A Tale of Whiskies
There is a whisky for everyone, you just need to know where to look or how to stir
One of the best things about whisky is that there really is something for everyone. Whether you are a traditionalist or experimental with your drams, today's vast world of whisky offers the perfect tipple for every palate… You just need to know where to look, or how to stir.
If you are more of a traditionalist and love a whisky forward cocktail like an Old Fashioned or Whisky Sour, rest assured, these classics are not going anywhere. What we are seeing in recent times though, is a rise in cocktails designed to be lighter and more refreshing, and to be consumed at any time of day.
Much like the global favourite – the Gin & Tonic, a Whisky Highball is easy to make, deliciously refreshing, and thanks to the complexity of whisky, they offer endless flavour possibilities.
As a general recipe, you should use one-part whisky, three parts sparkling/soda water. Add half a part cordial/sweetener (homemade or purchased) if you like your drinks on the sweeter side.
There are a thousand highball recipes and you can always experiment with them. Decide your favourite whisky, pick up on key flavour notes, then look to enhance them with additional additives (cordial or juice) and garnish. In all recipes, it is recommended to use plenty of good quality ice to ensure your highballs are kept cool and refreshing.

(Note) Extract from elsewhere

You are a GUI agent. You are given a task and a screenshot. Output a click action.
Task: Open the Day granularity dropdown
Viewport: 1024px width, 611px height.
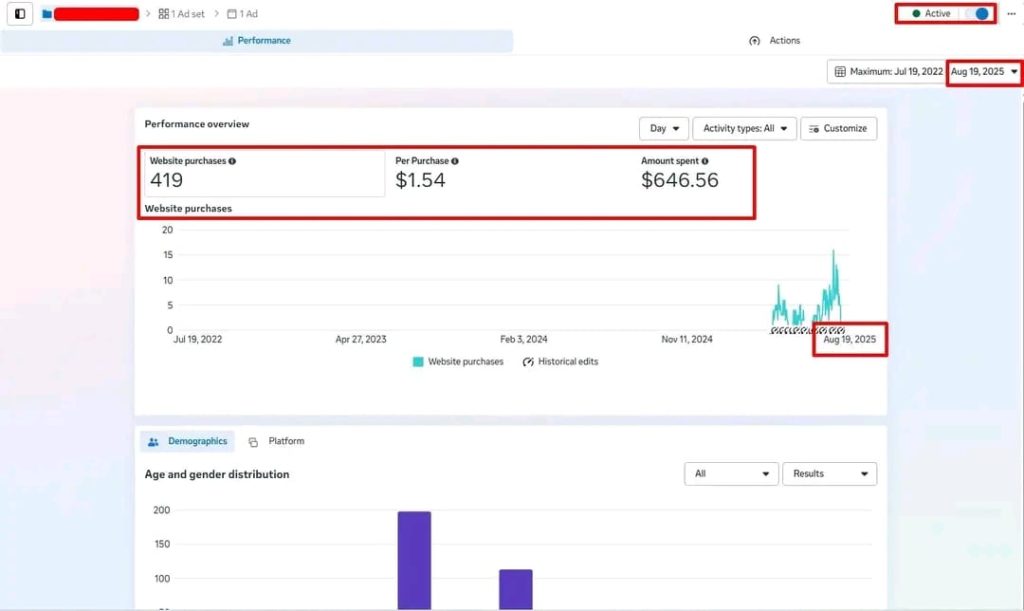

Start your journey with lighter style whiskies
If you have tried whisky before, and thought it was not for you. Chances are you tried something that was either very strong, or heavily peated (smoky flavoured). Naturally, this can scare off a few unsuspecting drinkers. Much like you would not go for the hottest dish on a menu if you weren't familiar with consuming chilli, you should start your whisky journey with a lighter style dram.
Many distilleries are releasing sweeter style whiskies designed perfectly for new whisky drinkers. Take for example, The Singleton of Glendullan, a bright and approachable Speyside malt, the 12-year bursts of orchard fruits with a creamy, lingering finish, while the 15-year offers an incomparable spiciness, while maintaining a delicate finish. Encouraging consumers to "unapologetically enjoy" their whisky anyway they please you are free to appreciate your drink as you wish. If that means adding water, soda, plenty of ice, or whatever else you desire, then so be it. There will be no judgement in breaking from tradition.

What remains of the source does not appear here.